Researchers from the University of Bath, the Ecole Polytechnique Fédérale de Lausanne (EPFL) and the University of Applied Sciences Kaiserslautern publish in the journal Nano Letters the very first worldwide report on the development of an ultrasensitive electrochemical biosensor employing DNA aptamers and memristive effect.
The strategy involves the modification of memristive silicon nanowires (NW) with DNA aptamers followed by monitoring the hysteretic properties of the device.
The nanofabricated memristive devices fabricated at EPFL were used to obtain the best ever-fabricated ultrasensitive electrochemical biosensor for the label-free detection protein-specific antigen (PSA) as a case study, which is a well-known biomarker for prostate cancer.

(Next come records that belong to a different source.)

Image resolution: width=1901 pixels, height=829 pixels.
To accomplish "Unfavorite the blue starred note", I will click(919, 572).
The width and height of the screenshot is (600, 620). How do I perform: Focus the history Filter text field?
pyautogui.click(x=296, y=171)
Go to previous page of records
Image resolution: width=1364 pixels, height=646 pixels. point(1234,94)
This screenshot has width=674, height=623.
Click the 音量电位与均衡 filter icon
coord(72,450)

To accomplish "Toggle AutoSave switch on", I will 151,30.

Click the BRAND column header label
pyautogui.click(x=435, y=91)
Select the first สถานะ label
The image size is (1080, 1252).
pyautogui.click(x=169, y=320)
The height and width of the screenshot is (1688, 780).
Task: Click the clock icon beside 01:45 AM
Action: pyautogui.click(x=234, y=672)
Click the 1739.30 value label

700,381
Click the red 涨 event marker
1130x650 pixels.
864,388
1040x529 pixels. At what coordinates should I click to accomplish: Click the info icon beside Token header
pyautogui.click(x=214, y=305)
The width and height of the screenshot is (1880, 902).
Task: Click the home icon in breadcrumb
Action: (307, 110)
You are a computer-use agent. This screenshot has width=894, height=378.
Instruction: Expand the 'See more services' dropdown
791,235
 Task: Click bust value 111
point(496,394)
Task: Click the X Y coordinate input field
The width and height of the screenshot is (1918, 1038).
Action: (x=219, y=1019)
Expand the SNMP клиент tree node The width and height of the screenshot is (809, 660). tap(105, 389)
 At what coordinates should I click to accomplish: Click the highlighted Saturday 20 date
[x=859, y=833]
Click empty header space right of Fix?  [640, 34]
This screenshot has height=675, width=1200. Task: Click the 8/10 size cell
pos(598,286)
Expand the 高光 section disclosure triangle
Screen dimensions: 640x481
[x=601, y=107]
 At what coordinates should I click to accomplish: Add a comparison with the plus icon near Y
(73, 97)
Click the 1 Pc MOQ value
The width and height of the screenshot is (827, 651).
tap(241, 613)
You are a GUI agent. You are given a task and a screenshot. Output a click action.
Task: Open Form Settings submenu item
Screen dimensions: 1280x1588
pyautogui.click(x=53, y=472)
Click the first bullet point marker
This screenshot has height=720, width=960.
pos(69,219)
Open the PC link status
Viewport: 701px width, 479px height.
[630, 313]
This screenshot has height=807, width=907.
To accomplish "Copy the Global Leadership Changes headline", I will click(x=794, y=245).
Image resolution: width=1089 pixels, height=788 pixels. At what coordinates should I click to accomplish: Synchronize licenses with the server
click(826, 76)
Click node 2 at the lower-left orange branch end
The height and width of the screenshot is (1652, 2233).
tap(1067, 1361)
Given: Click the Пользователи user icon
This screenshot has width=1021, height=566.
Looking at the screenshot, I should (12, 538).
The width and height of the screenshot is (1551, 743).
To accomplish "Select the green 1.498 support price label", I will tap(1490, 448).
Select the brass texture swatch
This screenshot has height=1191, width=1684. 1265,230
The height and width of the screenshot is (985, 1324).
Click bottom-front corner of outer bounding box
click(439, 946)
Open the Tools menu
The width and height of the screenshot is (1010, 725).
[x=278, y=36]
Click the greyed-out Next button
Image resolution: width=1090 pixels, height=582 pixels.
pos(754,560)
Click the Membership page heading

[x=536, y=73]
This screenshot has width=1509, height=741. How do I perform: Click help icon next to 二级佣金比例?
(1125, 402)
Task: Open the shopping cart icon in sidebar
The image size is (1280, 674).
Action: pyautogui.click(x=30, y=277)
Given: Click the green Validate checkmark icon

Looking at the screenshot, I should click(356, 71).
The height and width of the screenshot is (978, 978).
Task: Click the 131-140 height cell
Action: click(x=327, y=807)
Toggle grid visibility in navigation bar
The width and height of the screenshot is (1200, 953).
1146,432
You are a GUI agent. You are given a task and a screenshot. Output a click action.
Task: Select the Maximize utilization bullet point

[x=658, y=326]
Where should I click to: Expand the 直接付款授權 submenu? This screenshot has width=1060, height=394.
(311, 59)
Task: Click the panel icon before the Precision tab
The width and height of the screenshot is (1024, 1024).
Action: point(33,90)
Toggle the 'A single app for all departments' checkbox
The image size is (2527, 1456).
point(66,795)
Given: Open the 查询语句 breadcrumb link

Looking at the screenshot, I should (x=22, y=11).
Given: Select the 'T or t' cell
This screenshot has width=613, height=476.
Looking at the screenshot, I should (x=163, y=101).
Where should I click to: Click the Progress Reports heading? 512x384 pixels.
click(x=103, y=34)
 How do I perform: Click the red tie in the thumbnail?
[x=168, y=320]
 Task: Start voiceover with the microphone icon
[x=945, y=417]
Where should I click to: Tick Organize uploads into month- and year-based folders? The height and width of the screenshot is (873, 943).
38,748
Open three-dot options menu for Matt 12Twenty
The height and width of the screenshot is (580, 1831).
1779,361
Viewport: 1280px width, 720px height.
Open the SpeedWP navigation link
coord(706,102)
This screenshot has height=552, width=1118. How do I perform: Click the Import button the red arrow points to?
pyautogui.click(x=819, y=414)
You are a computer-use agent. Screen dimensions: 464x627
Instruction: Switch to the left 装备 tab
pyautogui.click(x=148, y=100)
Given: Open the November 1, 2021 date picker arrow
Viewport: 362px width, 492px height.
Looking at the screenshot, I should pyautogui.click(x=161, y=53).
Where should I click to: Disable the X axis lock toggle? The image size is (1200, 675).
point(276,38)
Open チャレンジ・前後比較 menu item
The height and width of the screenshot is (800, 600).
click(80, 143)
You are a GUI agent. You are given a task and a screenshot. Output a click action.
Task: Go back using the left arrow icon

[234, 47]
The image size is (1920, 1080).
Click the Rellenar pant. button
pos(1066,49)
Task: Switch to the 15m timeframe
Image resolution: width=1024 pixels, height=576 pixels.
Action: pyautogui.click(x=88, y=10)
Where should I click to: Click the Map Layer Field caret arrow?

Dr Pedro Estrela from the Department of Electronic and Electrical Engineering said: "Our paper reports the development of a definitely new and innovative memristive aptasensor based on the potentiometric and impedimetric detection method. Such a strategy provides a detection technique that gives reliable and validated output data. The memristive aptasensor demonstrated an ultra-low detection limit, well below the clinically relevant range of PSA. Moreover, such devices based on silicon technology can be easily integrated into lab-on-a-chip and point-of-care formats for cancer diagnostics."
The work is of great significance for the field of label -free electrochemical nano-biosensors and, in particular, for the development of memristive aptasensors that can also address the well know issue of the early detection of cancer due to their possibility to detect extremely low traces of cancer markers in human tissues.